By Mahmoud Romih user 20 Dec 2021 at 3:57 a.m. CST

Mahmoud Romih gravatar
Any patch release for client libraries as we are using SCIM and OxTrust Java clients which leak the same log4j libraries with the security issues ?!

By Arthur Barrett user 20 Dec 2021 at 7:42 p.m. CST

Arthur Barrett gravatar
I see that there is finally a [statement on the web site](https://gluu.org/log4j-response/). Note: In the past few hours I've seen the text on that page change at least once, so I don't know what to make of that. Since the statement recommends that Community support users open a support ticket - I assume we've got that covered here in this support ticket, and we are waiting on the promised instructions on how to get early access to the patch. > The patch is a script that will update libraries for an in-place deployment. > Since that is exactly what we've been asking for, I think that will be a good resolution.

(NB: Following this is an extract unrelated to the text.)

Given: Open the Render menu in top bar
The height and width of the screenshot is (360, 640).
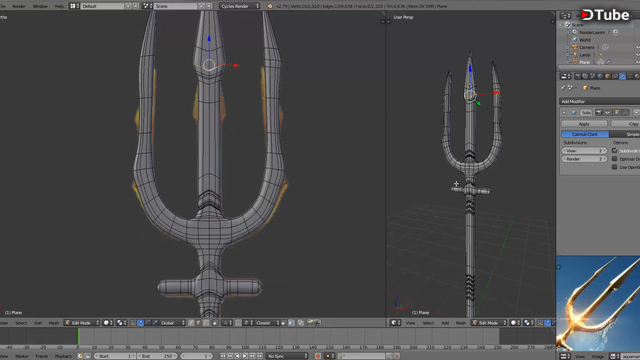Looking at the screenshot, I should tap(19, 6).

By Michael Schwartz Account Admin 20 Dec 2021 at 7:52 p.m. CST

Michael Schwartz gravatar
upgrade to 4.3.1 when it's available

By Arthur Barrett user 22 Dec 2021 at 9:53 p.m. CST

Arthur Barrett gravatar
Thanks for the reply Michael. Security notices are not something to mess about with. Please do the right thing and release the patch for all users. Besides being the right thing to do it will also create goodwill. Forcing users to upgrade to new versions when the implications of the hundreds of changes involved have not been considered, let alone tested, is a bad idea, and rightly an idea that the Gluu developers have consistently argued against. Finally, releasing this patch is exactly what your [web page](https://gluu.org/log4j-response/) says you are going to do (see screenshot): > The patch is a script that will update libraries for an in-place deployment. > > Community support users may open a support ticket, and the Gluu team will be in touch with instructions on how to get early access to the patch when available. > I look forward to you updating this support ticket with the patch soon.